## Lista de atividades
1. De acordo com o texto selecionado, com quantos títulos o Museu de jogos de Computador conta hoje?
2. Transcreva literalmente, do texto selecionado, o trecho que vai de "Foi com essa" até "for Heritage/ Holanda).".

## Texto selecionado
—————

Foi com essa frase que Lange iniciou sua palestra. Para o diretor do Museu de jogos de Computador (Alemanha) acervos de videogames são certamente os mais complexos de preservar, pois envolvem ao mesmo tempo, áudio, vídeo, imagens e texto.
3° dia – Preservação (patrimônio cultural) e Direitos de Autor e Diversidade Cultural
Mesa 3 – Preservação (patrimônio cultural) com Andreas Lange (Computer Game Museum/ Alemanha), Anne Vroegop (DISH/ Holanda) e Frans Hoving (The Netherlands Institute for Heritage/ Holanda).
Há de se preservar também a interação e velocidade original; para isso muitas vezes usam o recurso de emuladores para recriação de sistemas obsoletos de software, por exemplo, o Commodore C64; levando em conta que hoje existem mais de 250 plataformas de computadores obsoletas. Para Lange, a Alemanha acredita que os jogos de computador carregam imagens sociais e contém nossos aspectos culturais, por isso têm interesse em manter um Museu como esse que em 1997 realizou sua primeira exibição e hoje já conta com mais de 16.000 títulos. Além dos jogos preservam também vídeos, manuscritos e entrevistas. Em dezembro desse ano será inaugurada uma exibição permanente em Berlim. s://www.computerspielemuseum.de/
Anne Vroegop coordenadora do projeto DISH – Digital Strategies for Heritage (estratégias digitais para o patrimônio), continuou a mesa afirmando que “Digitalizar o acervo é vital para as instituições de preservação de patrimônio. Se você não faz isso com suas coleções, você não existe na sociedade do século XXI”. A DISH engloba projetos de digitalização como a Europeana (Biblioteca online com mais de 6 milhões de itens de museus, arquivos e bibliotecas européias) s://europeana.eu/portal/. Porém para Vroegop, resta uma pergunta: Será que a Europeana realmente funciona na Europa? O Projeto já existe há cinco anos e apesar de ser um enorme portal com parceiros trabalhando juntos ainda enfrenta muita burocracia para resolução de problemas técnicos e financeiros, assim como a disparidade de apoio financeiro de país para país. Respondendo a uma pergunta da platéia, se era necessário também se preservar as páginas da internet, Frans Hoving disse que existem projetos assim como o Internet Archive.org e que a Biblioteca Nacional da Holanda guarda os sites governamentais. O problema sempre é o espaço que isso ocupa. Isso não quer dizer que temos que preservar tudo, sempre, pois informação que não é importante será perdida rapidamente. Lange complementou que a própria sociedade é capaz de preservar sua memória. Para ele se não fossem os apaixonados por jogos de computador metade do Museu de jogos não existiria. s://www.dish2009.nl/
Mesa 4 – Direitos de Autor e Diversidade Cultural com Jeremy Malcolm (Consumers International/ Austrália), Marcos Wachowicz (UFSC/ Brasil) e Marcos Souza (GDA- Ministério da Cultura/ Brasil).

—————

## Entradas fornecidas
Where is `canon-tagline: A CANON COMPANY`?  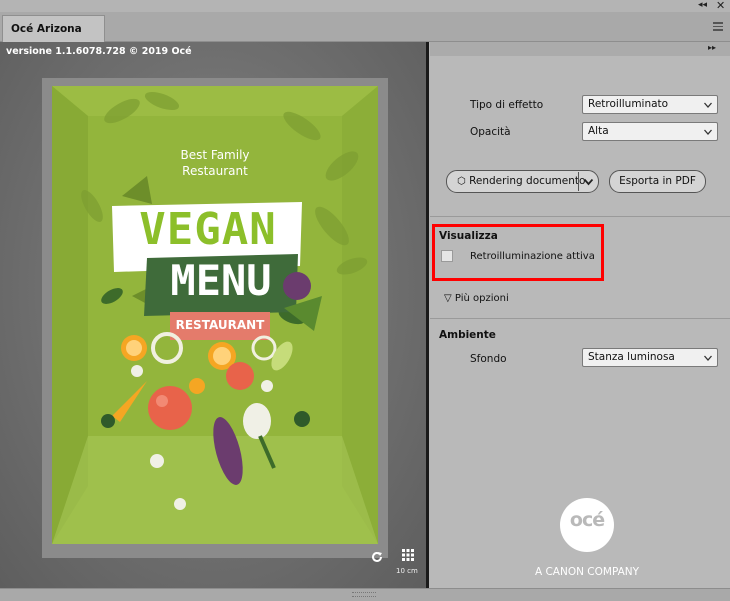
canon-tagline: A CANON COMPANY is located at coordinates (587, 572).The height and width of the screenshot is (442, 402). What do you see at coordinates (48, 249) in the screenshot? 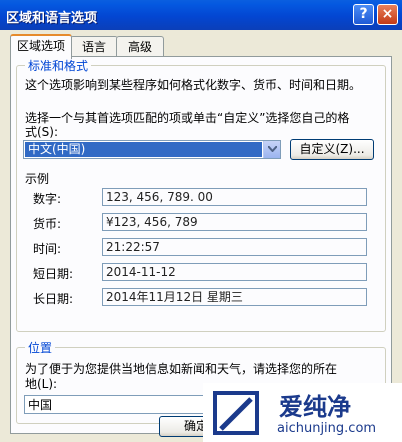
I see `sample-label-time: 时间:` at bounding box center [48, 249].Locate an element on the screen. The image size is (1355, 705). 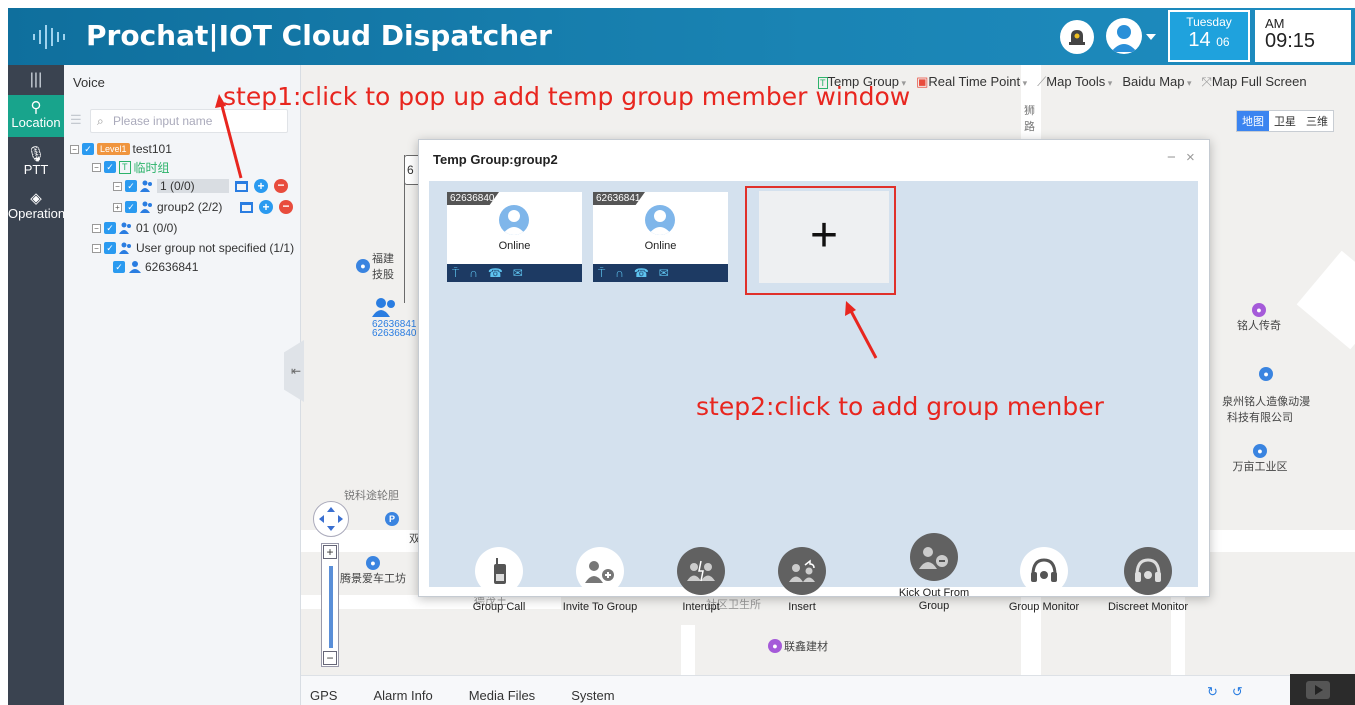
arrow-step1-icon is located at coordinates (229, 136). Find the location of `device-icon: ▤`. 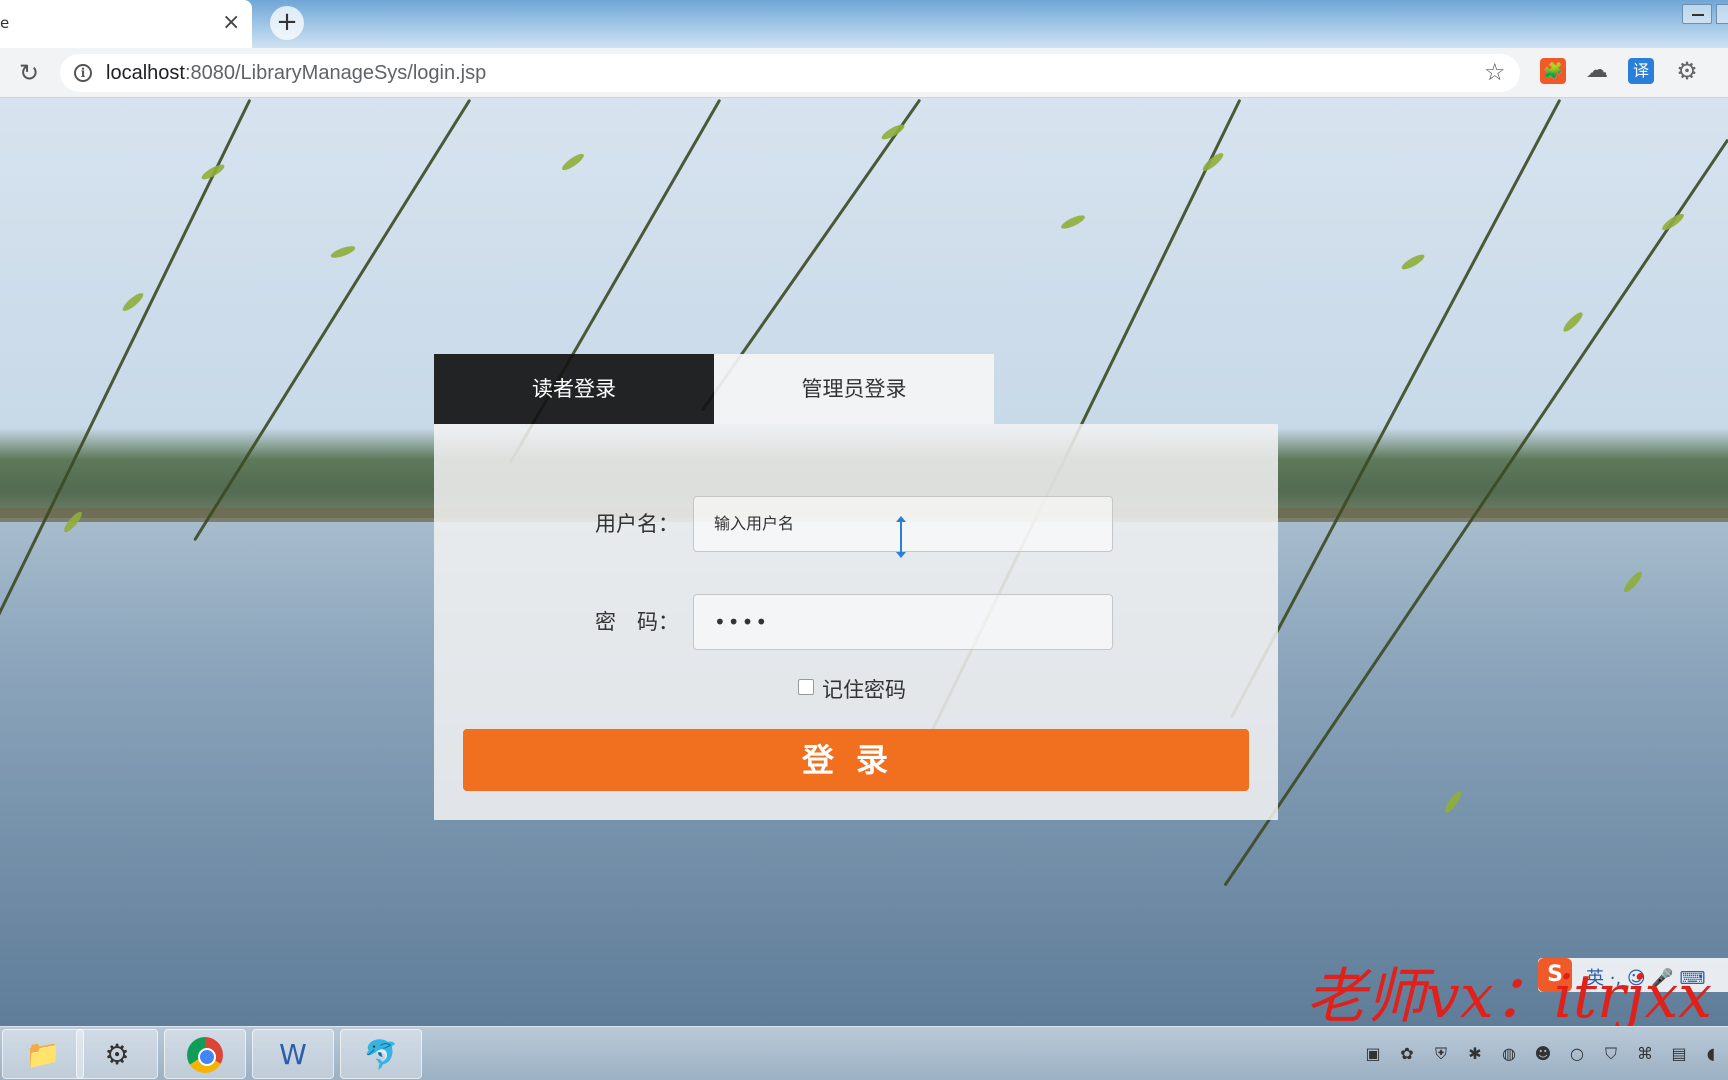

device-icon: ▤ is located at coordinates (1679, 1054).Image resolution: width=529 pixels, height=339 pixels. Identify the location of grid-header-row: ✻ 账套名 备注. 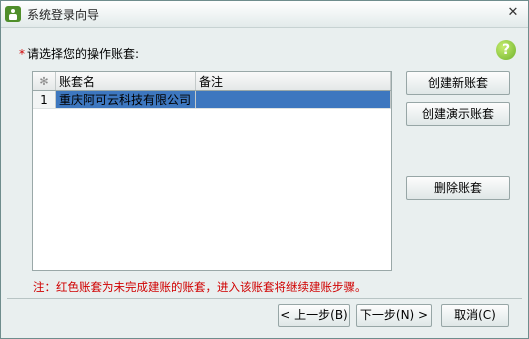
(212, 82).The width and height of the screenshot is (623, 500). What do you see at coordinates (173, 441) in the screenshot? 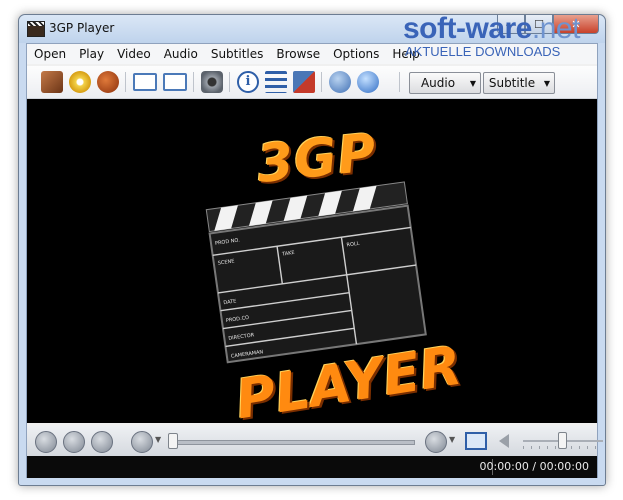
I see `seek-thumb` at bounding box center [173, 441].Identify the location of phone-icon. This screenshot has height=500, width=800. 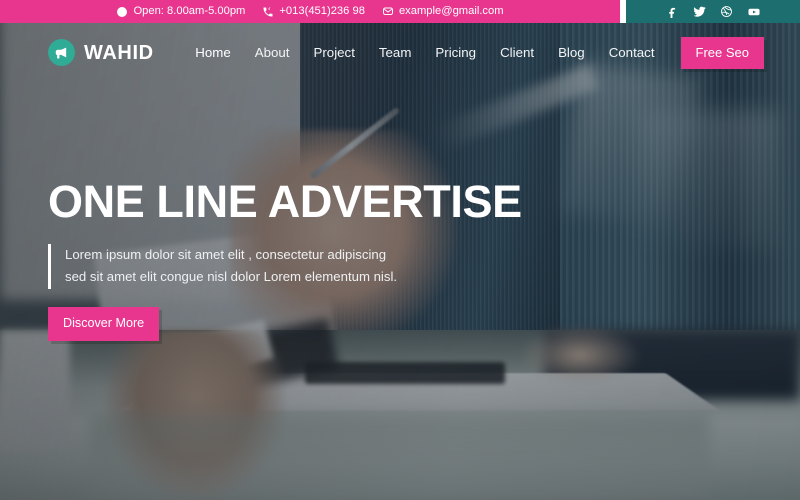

—————

## Respostas aos exercícios
1. Mais de 16.000 títulos.

2.
Foi com essa frase que Lange iniciou sua palestra. Para o diretor do Museu de jogos de Computador (Alemanha) acervos de videogames são certamente os mais complexos de preservar, pois envolvem ao mesmo tempo, áudio, vídeo, imagens e texto.
3° dia – Preservação (patrimônio cultural) e Direitos de Autor e Diversidade Cultural
Mesa 3 – Preservação (patrimônio cultural) com Andreas Lange (Computer Game Museum/ Alemanha), Anne Vroegop (DISH/ Holanda) e Frans Hoving (The Netherlands Institute for Heritage/ Holanda).